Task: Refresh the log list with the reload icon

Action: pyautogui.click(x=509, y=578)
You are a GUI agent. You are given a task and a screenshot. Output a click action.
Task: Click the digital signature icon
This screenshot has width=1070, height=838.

|---|

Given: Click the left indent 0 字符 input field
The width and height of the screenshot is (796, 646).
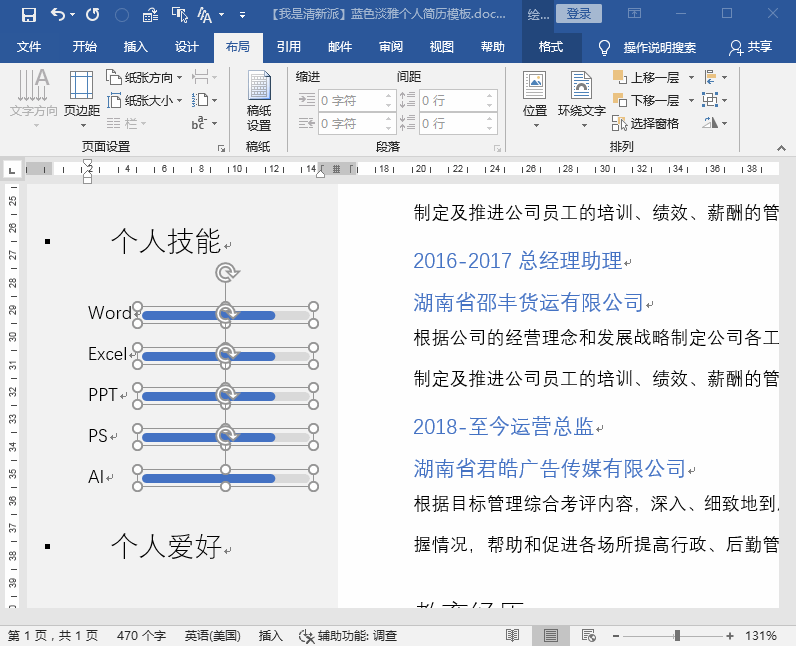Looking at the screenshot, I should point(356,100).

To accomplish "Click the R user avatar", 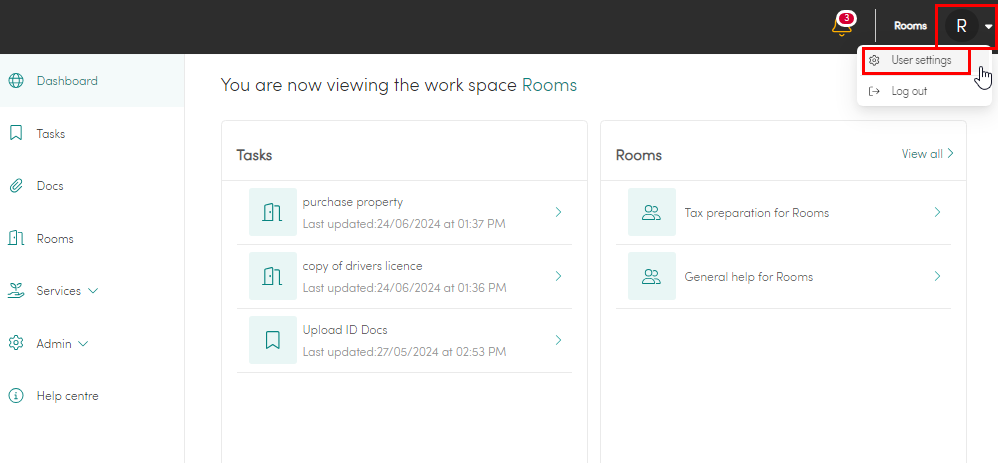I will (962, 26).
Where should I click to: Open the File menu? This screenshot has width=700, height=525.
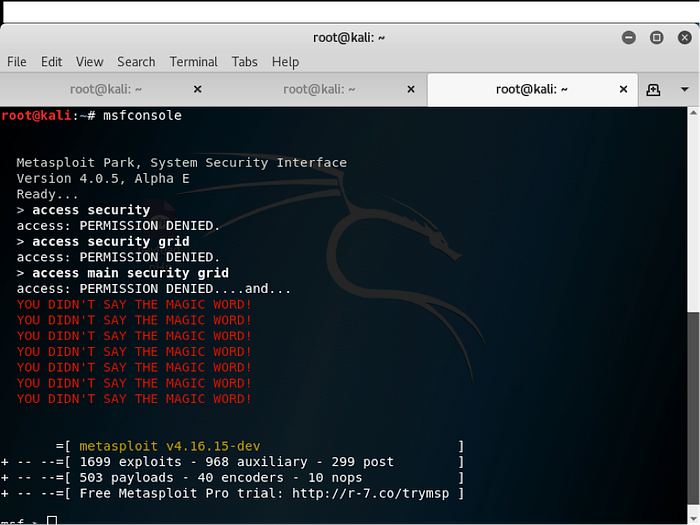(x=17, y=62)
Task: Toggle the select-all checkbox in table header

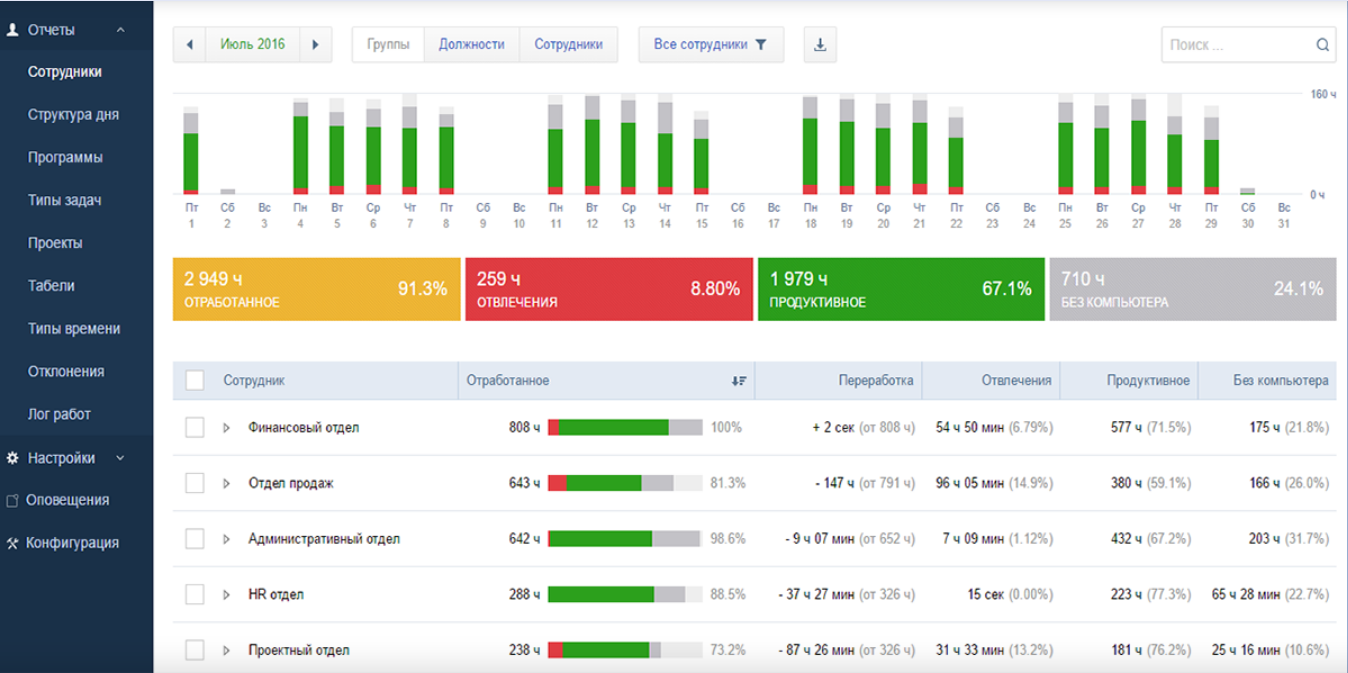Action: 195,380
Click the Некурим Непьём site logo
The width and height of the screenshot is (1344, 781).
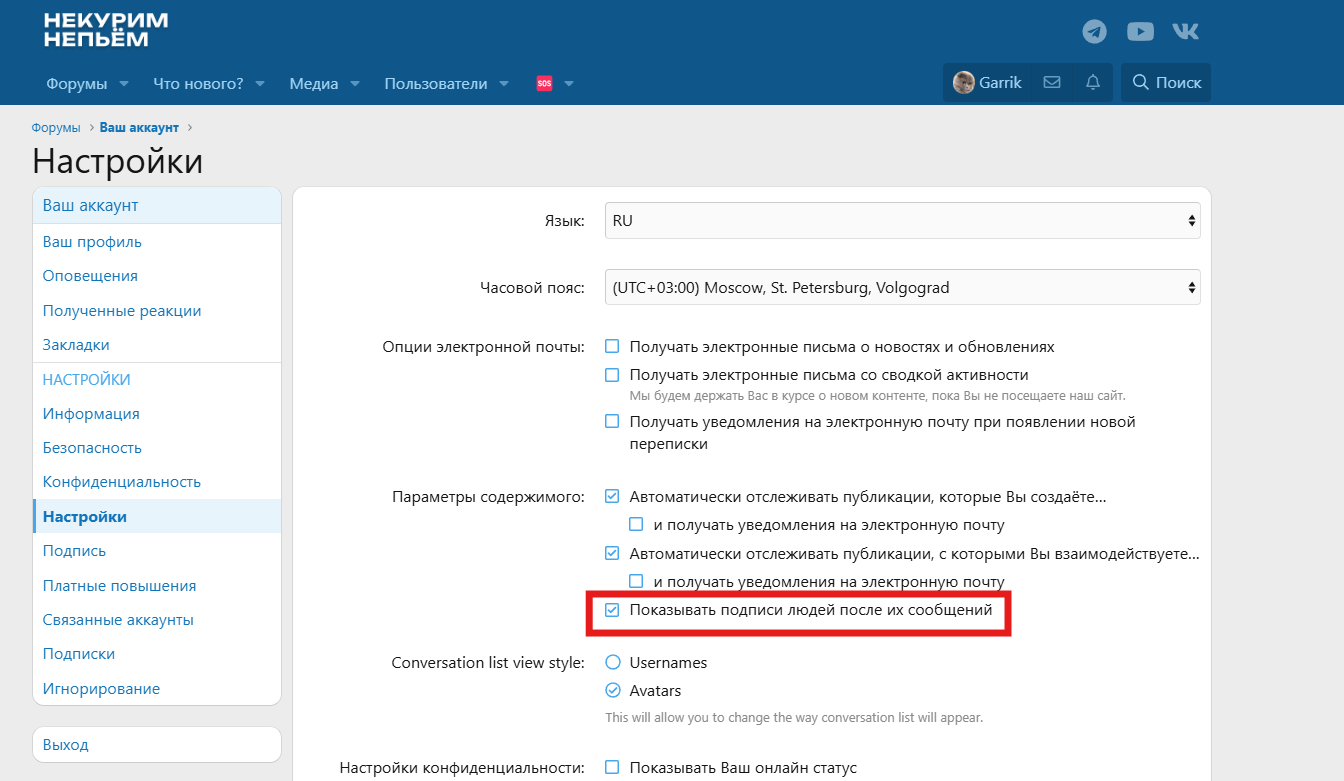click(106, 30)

|---|

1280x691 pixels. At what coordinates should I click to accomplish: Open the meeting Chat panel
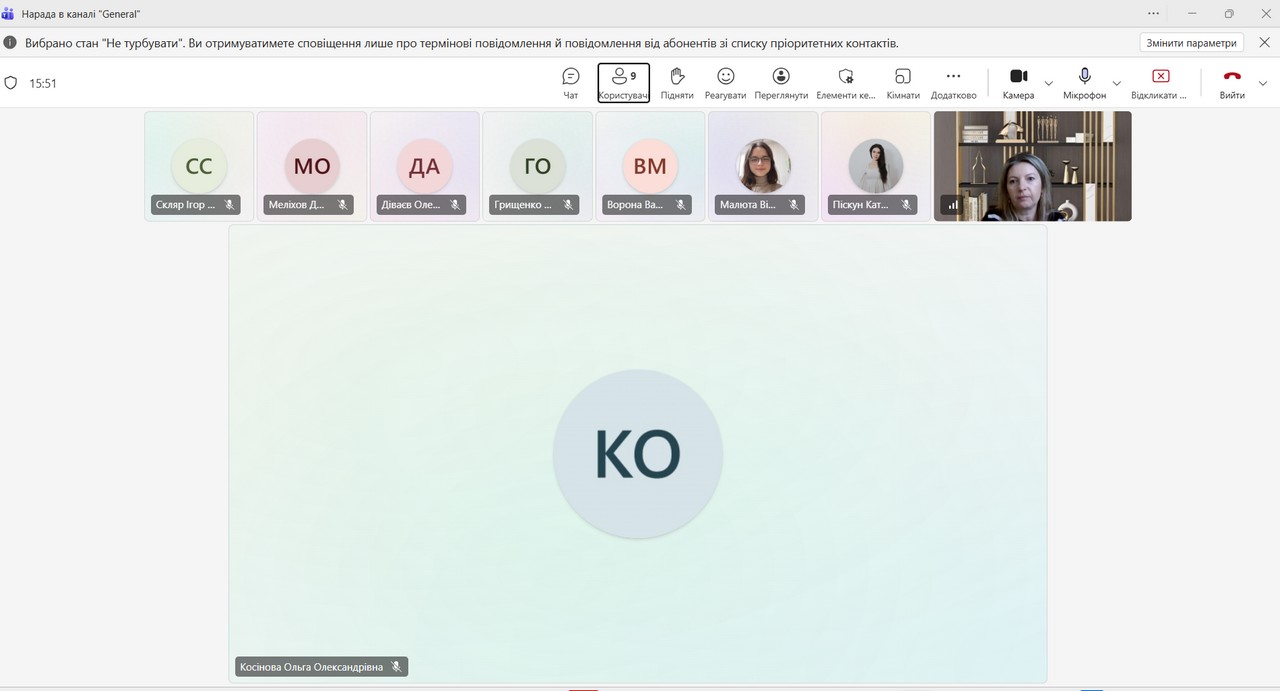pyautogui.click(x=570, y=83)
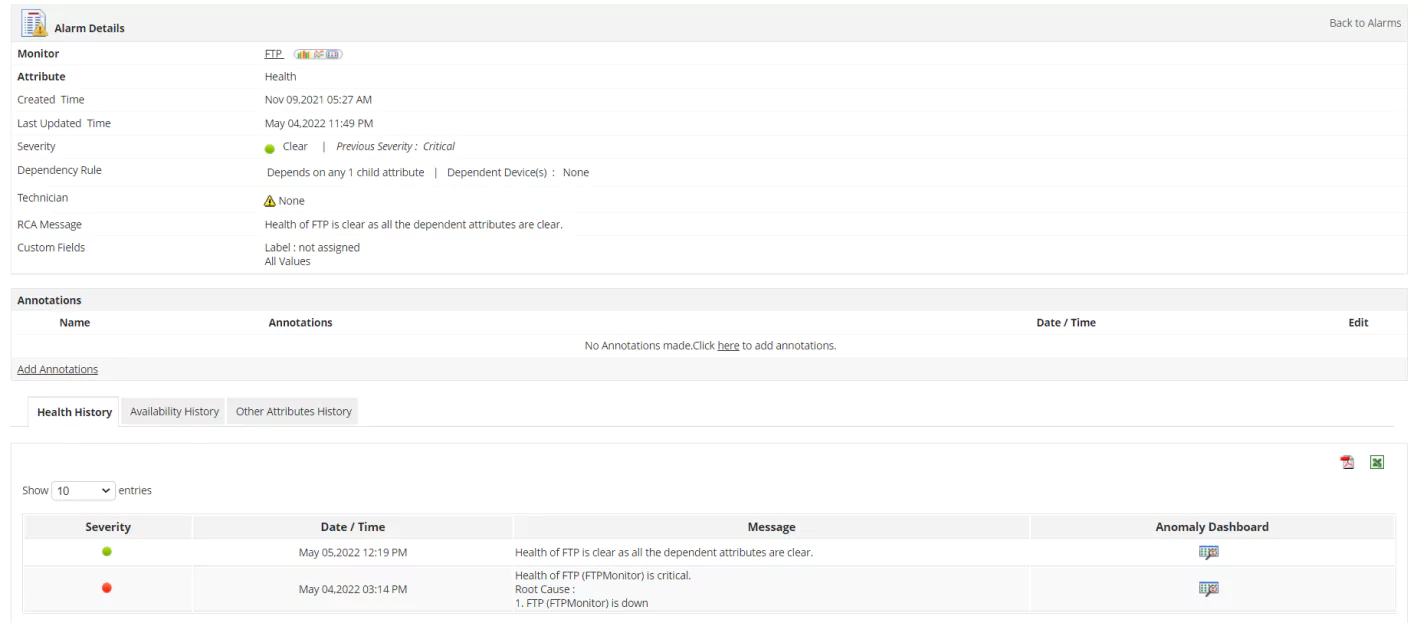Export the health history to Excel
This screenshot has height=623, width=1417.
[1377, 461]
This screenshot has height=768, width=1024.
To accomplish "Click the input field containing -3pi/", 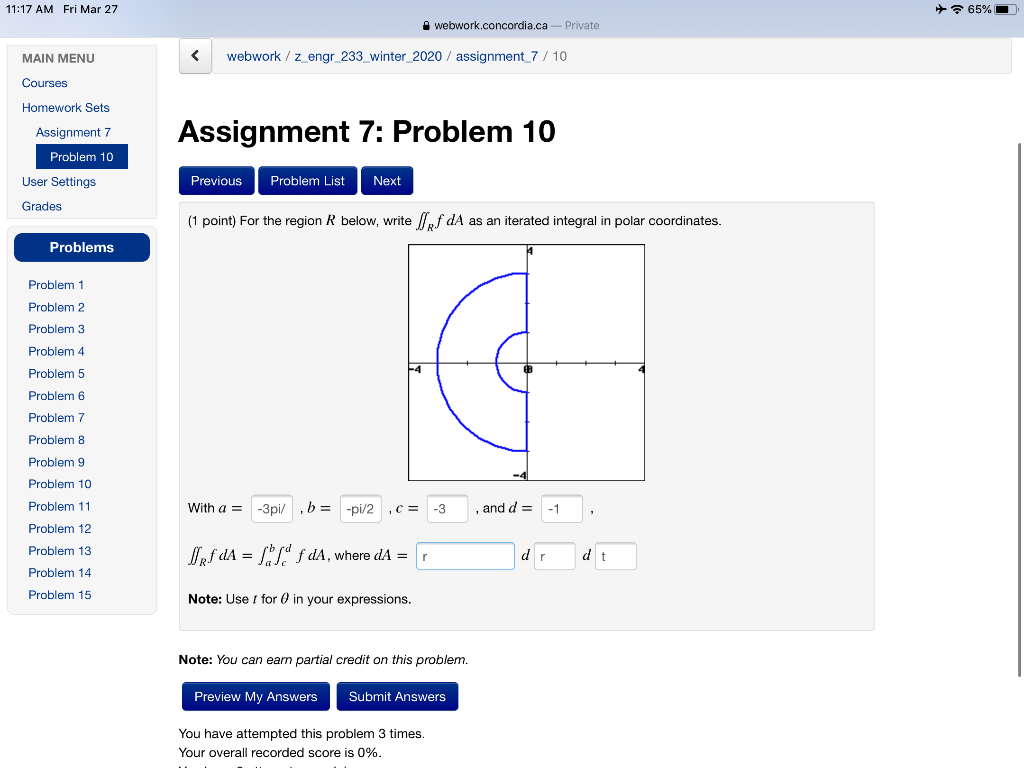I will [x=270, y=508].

|---|

▶ Requirement: In the listing above, find the line containing "Task: Refresh the" and the line containing "This screenshot has width=1070, height=838.", then repeat those two lines and everything between them exactly.

▶ Solution:
Task: Refresh the log list with the reload icon

Action: pyautogui.click(x=509, y=578)
You are a GUI agent. You are given a task and a screenshot. Output a click action.
Task: Click the digital signature icon
This screenshot has width=1070, height=838.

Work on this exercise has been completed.